When I am speaking for the first time with potential buyers, one of the most misunderstood aspects of buying a home concerns buyer representation, as many people still do not understand that, as buyers, they have the right to have an agent who solely represents their interests. Here are some of the most common questions about buyer representation. I hope this will clear up WHY you need buyer representation!
What is buyer representation?
When you agree to work with a buyer’s agent, you have the benefit of someone representing your best interests and negotiating on your behalf. The agent has a fiduciary responsibility and pledges to you loyalty, confidentiality, obedience, accountability, reasonable care, and diligence. These are not just words; you have an agent that helps you through every step of the transaction and puts your interests above everyone else’s, including her own.
Can’t I just call the agent whose name is on the sign in front of the house?

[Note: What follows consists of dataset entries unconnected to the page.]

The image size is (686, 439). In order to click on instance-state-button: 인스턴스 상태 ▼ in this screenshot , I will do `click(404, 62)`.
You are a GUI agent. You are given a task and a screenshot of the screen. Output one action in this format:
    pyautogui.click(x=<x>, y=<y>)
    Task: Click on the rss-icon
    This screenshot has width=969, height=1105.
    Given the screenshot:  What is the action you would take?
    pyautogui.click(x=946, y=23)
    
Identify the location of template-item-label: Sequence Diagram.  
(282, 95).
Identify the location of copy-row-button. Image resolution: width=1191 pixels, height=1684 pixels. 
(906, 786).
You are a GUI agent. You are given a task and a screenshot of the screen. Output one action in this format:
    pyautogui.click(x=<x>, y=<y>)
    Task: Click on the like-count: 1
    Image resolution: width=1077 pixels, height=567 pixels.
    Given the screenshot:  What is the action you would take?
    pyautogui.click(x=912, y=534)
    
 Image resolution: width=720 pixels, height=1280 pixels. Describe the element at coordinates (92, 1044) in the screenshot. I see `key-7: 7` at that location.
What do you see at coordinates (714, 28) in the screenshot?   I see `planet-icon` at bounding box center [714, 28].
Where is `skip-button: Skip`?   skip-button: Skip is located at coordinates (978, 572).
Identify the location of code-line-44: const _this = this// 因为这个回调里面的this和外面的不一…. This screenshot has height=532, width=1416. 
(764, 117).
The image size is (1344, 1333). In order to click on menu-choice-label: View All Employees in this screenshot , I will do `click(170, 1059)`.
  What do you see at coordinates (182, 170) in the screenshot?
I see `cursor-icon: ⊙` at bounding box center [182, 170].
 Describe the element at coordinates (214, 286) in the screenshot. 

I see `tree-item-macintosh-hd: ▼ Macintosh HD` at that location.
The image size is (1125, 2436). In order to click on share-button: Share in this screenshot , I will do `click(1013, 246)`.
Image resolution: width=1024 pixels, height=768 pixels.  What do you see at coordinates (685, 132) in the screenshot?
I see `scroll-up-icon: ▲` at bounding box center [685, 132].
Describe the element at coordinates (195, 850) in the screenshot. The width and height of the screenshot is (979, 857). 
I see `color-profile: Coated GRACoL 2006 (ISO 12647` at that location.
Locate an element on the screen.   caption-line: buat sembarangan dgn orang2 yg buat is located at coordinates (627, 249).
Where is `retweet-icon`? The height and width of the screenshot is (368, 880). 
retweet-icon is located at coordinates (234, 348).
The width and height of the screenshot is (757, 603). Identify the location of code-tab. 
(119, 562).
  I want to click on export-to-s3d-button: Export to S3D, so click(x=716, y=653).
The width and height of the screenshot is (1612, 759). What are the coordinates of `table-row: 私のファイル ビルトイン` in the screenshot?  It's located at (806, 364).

You can call that agent, but you must remember that he/she is representing the seller and will work in the seller’s best interests. The agent can show you the house, and you must either consent to being represented as a Customer (with limited representation) or Multiple Representation. If you choose to be a Customer, you must sign a paper that says that you understand that the Listing Agent is limited in what she may share with you; for example, she cannot discuss price or her seller’s reason for selling. If you want the agent to represent you, both you and the seller must sign papers that you agree to dual representation, and the agent will do his/her best to represent both parties fairly. A third option is that the agent can assign another agent from her broker’s office to represent you, in which case you will have someone else representing you from the same brokerage, and this is still considered Multiple Representation. But my question to you is: Why would you not want to select your own agent who works just for you?
Won’t I get a better deal if I go to the listing agent?
This is a misconception that persists among novice (and even NOT so novice) buyers. Some people think that an agent will talk the seller into accepting a lower offer if that agent has both the buyer and seller because the agent will be getting all the commission. The reality is that the agent may be representing both parties, but the people in control of the final outcome are the seller and the buyer. If the seller doesn’t want to accept your offer, it isn’t going to happen. I have even seen cases where the buyer paid MORE than the asking price, due to pressure they felt during the negotiations. If you, the buyer, don’t want to agree to the terms, it isn’t going to happen either. Wouldn’t you rather have an agent who will negotiate fully on your behalf so that you don’t have to worry about where someone’s allegiance lies? I always liken this to asking people if they would hire the same lawyer to represent them and the “other side” in a law suit. If your answer is “no”, then it should apply here as well, where one agent is looking to get the highest price possible (the listing agent), while the other agent wants the lowest price possible (the buyer’s agent). Their clients’ missions are at complete odds and should be represented exclusively and fairly.
Can you show me properties that aren’t your listings?
Yes! I can show you any property that is listed on MLS. When the sellers list their homes for sale, they agree to pay the buyer’s agent if they sell the home. If you see a property that interests you, just let me know and I will arrange for us to see it.
How much does buyer representation cost?
In 99.9% of the cases, the commission is paid by the seller, so buyer representation costs you nothing. I have never had an instance where a buyer has paid my commission, even with Private Sales or FSBO’s. The buyer representation agreement, however, will spell out that you will be responsible for my commission if the seller does not pay. But two things are important here: First, it is extremely rare; and second, we generally know ahead of time if there are any issues with the commission.
Do I have to sign anything?
Yes, our agreement is called The Buyer Representation Agreement and it outlines what each of our responsibilities are. When we meet, I will go over each section of the agreement so that you understand it, but essentially is says that for a period of time we will work together in an agency relationship and that I will represent you in the purchase of your new home or land. You agree that you will use me exclusively as your agent and will let others know that you have signed a buyer representation agreement. This protects you, me, and other agents by letting them know that we have an exclusive relationship.
How long do I have to sign the agreement for?
The period of time that we are under agreement is negotiable. I want our relationship to be a mutually satisfying one, and I believe that we should both want to work together. For that reason, I encourage you to select a period of time that you feel comfortable with. If you don’t want to sign a long agreement at first, that’s fine with me; there are other options we can explore and assuming all goes as we intend it to, we can always extend it later if we both agree.